Arven, yang berjalan paling depan, tiba-tiba berhenti. “Ssst. Dengar.”

Lyra dan Kaelen langsung diam. Angin malam yang dingin menggigit kulit mereka, dan suara langkah kaki berat terdengar dari balik kabut. Tiga pasukan berbaju hitam, mengenakan helm dengan lambang seperti mata terbalik, muncul dari balik rerimbunan. Mereka membawa tombak dan, yang agak bikin deg-degan, seekor anjing penjaga yang punya dua kepala.

“Gue vote buat kabur,” bisik Kaelen.

“Gue vote buat nyamar,” sahut Lyra.

Arven mengeluarkan sesuatu dari sakunya — sejenis serbuk bercahaya. “Gue vote buat—”

TCHUUFF!!

Seketika, mereka bertiga menghilang dari pandangan, tertutupi kabut ilusi.

“Tunggu… ini sihir apa?” tanya Lyra, masih bisa lihat kakinya sendiri yang sekarang transparan kayak hantu Disney.

“Sihir kabut halusinasi,” jawab Arven pelan. “Cuma bertahan dua menit. Jangan gerak banyak.”

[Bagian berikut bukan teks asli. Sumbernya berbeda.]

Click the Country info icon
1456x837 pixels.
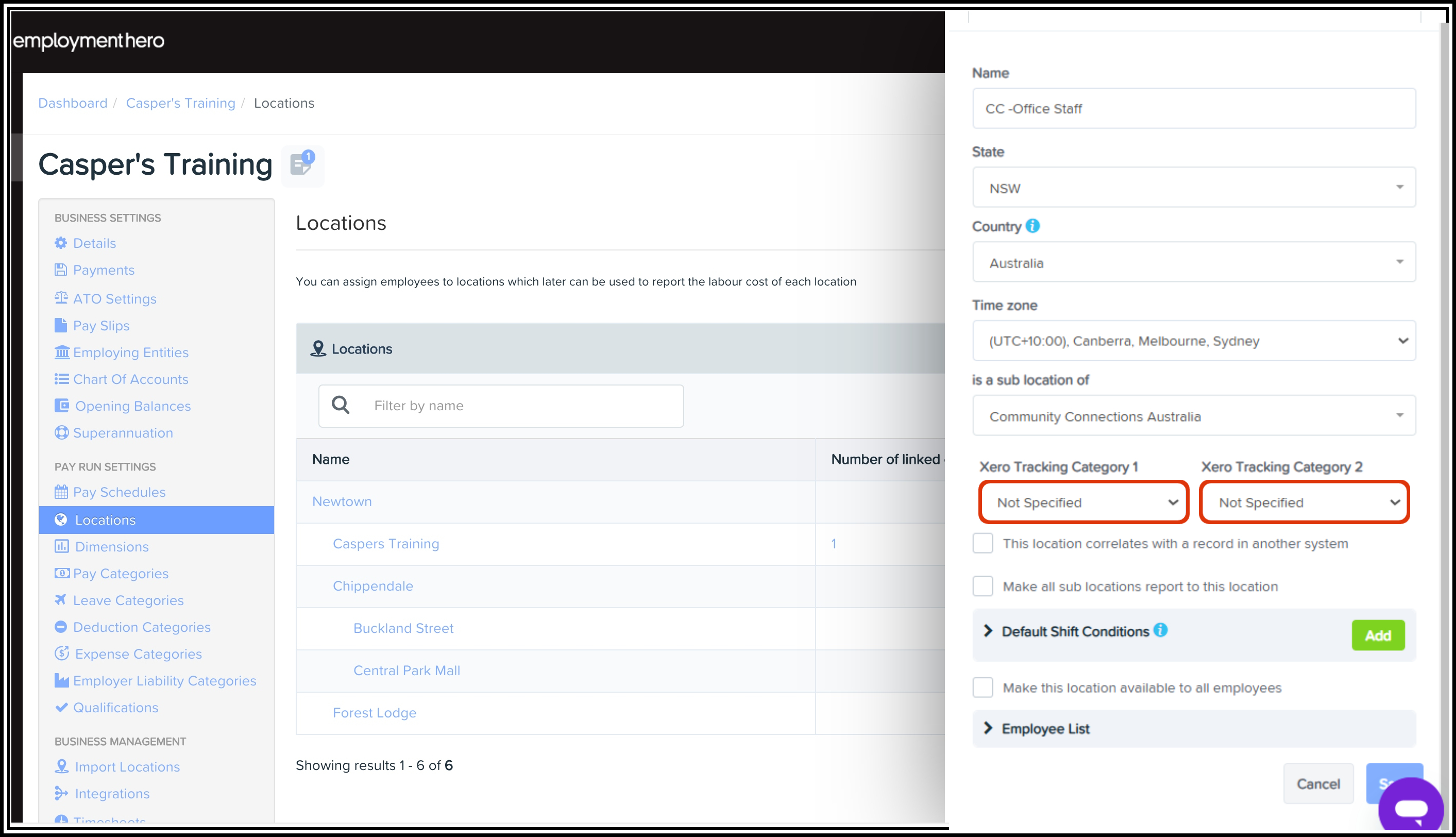pyautogui.click(x=1032, y=226)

Mereka bertiga membeku dalam posisi paling absurd: Lyra lagi setengah jongkok, Kaelen nyender di pohon sambil tetap ngemil, dan Arven berdiri kaku kayak penjaga patung.

Pasukan itu lewat dengan tenang. Si anjing dua kepala sempat ngendus ke arah mereka, tapi hanya mengerang kecil lalu ikut jalan lagi.

Begitu suara langkah menjauh, sihir menghilang dan tubuh mereka terlihat lagi.

“Dua menit?! Itu tadi rasanya kayak dua tahun,” keluh Kaelen, langsung duduk sambil elus dada.

“Kalau kita ketahuan, lo yang gue lempar duluan, Kael,” kata Lyra. “Karena lo paling berisik.”

“Gue udah biasa difitnah,” jawabnya dramatis. “Hatiku cukup kuat.”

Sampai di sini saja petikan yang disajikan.